Tuesday, April 28, 2009
Big-box retailers are an easy … target, when it comes to the window-dressing that’s often done on sustainability. “We’ve heard a lot of that … that word,” said our guide on a dazzling tour of Target’s corporate headquarters on Nicolett Mall in Minneapolis, where some 5,000 planners and others have descended for the annual American Planning Association. We were in the company’s 60-person architecture and engineering division, which if it stood alone would be the fourth largest such firm in Minnesota, after strolling through the Café Target and the art-adorned Great Hall, where pairs of employees talked earnestly on simple fabric furniture. What of the green innovations? The ubiquitous green roof, of course, skylights, recycling plastic hangers, tote bags to replace those bright white bullseye-dotted plastic bags, minimizing and decking parking, and plantings (Japanese maples, red of course, and “perennials with a neat appearance that align with Target’s brand image,” according to guidelines).
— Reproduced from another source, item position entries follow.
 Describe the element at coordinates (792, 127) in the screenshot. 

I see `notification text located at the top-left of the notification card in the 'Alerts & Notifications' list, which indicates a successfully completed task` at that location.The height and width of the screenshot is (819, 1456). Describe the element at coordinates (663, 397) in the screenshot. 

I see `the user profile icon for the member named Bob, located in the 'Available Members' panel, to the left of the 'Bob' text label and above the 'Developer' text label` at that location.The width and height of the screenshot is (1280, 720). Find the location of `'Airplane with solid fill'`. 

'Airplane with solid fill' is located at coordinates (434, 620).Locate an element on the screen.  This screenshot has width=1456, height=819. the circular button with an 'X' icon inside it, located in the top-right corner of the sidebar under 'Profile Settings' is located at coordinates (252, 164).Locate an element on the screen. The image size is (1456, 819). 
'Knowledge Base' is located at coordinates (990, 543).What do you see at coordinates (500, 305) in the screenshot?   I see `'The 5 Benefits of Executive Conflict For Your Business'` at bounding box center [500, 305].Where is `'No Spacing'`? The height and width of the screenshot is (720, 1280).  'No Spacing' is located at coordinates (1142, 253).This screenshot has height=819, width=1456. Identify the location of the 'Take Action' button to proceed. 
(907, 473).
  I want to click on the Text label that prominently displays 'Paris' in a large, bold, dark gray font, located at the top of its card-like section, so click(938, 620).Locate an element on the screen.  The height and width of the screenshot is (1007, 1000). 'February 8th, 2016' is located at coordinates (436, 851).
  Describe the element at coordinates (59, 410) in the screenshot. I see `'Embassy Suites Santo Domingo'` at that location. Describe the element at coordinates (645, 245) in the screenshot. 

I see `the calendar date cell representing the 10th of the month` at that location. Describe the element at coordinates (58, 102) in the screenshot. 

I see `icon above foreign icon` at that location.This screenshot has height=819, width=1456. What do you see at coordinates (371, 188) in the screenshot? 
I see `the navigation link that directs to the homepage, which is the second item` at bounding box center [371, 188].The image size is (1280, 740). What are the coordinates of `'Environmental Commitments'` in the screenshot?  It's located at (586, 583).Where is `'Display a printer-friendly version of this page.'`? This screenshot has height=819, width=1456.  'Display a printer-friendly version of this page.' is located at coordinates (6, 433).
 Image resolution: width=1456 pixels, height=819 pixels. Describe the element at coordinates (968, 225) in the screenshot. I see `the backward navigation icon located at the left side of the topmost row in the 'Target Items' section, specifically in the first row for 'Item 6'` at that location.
Our guides were subdued about the greenest thing Target can do, which is to build or rehab in urban locations – the Minneapolis store is a nice example, with its slightly Dutch-feeling shopping-cart escalators, very well used when I was there. Depends on the cost of land, the market analysis, and whether it’s part of a development project, they said: “It has to be practical.” One factor is the delivery and handling of products in cities – from more compact loading docks to the need to move goods to multiple floors – which can raise labor costs. Over the nearly 200 projects in the works, most were conventional big buildings with big parking fields (though I did spot a nice roundabout drawn in to replace an intersection in one set of plans). The claim is that more building rehab is being done; no word on ending the practice of tear-downs after 10 years. Through a program of overhauling libraries and in other ways, Target proclaims interest in building communities. Truly harnessing its branding power could broadcast a message of green amid all that red.
Friday, April 03, 2009
Rem Koolhaas was at Harvard tonight, and did not disappoint. He was the keynote for the Ecological Urbanism conference at the Graduate School of Design, a role he confided he first thought was some kind of "cruel joke." He suggested that green sensibilities began at least with Vitruvius, and continued with Ian McHarg and Buckminster Fuller, in a co-existence of culture and nature, and the ventilating walls and other features of "tropical architecture" he learned about as a young man. He was scornful of the "apocalypitc streak" of those predicting environmental calamity, citing the Club of Rome's "Limits of Growth." Showing a collage of contemporary skylines including Dubai, London and his own CCTV building in Beijing, he acknowledged that "that's out," in terms shortcomings in green performance. But he said "our responses are not that deep, equating responsibility with literal greening" -- green roofs, lining walls with grass -- and pilloried Renzo Piano's California Academy of Sciences building in Golden Gate Park in San Francisco. Piano's defense of the grassy-knolled creation was either "outrageously innocent or deeply calculation, and probably both," he said. In a house-of-mirrors moment came when he criticized Nicolai Ouroussoff's praise of the building. A more effective approach that goes beyond "good intentions and branding," he said, was the Nordzee wind power project in The Netherlands, in combination with the harnessing of tidal and solar power southward across Europe. That was the kind of marriage of "politics and engineering" that Buckminster Fuller was getting at some 40 years ago, Koolhaas said. Fair enough. I regard Koolhaas much the way that Jane Jacobs appreciated Louis Kahn or Mies van der Rohe; the Kunsthall and Seattle Library are certainly compelling. His take on the green mandate and architecture's response was nothing if not provocative.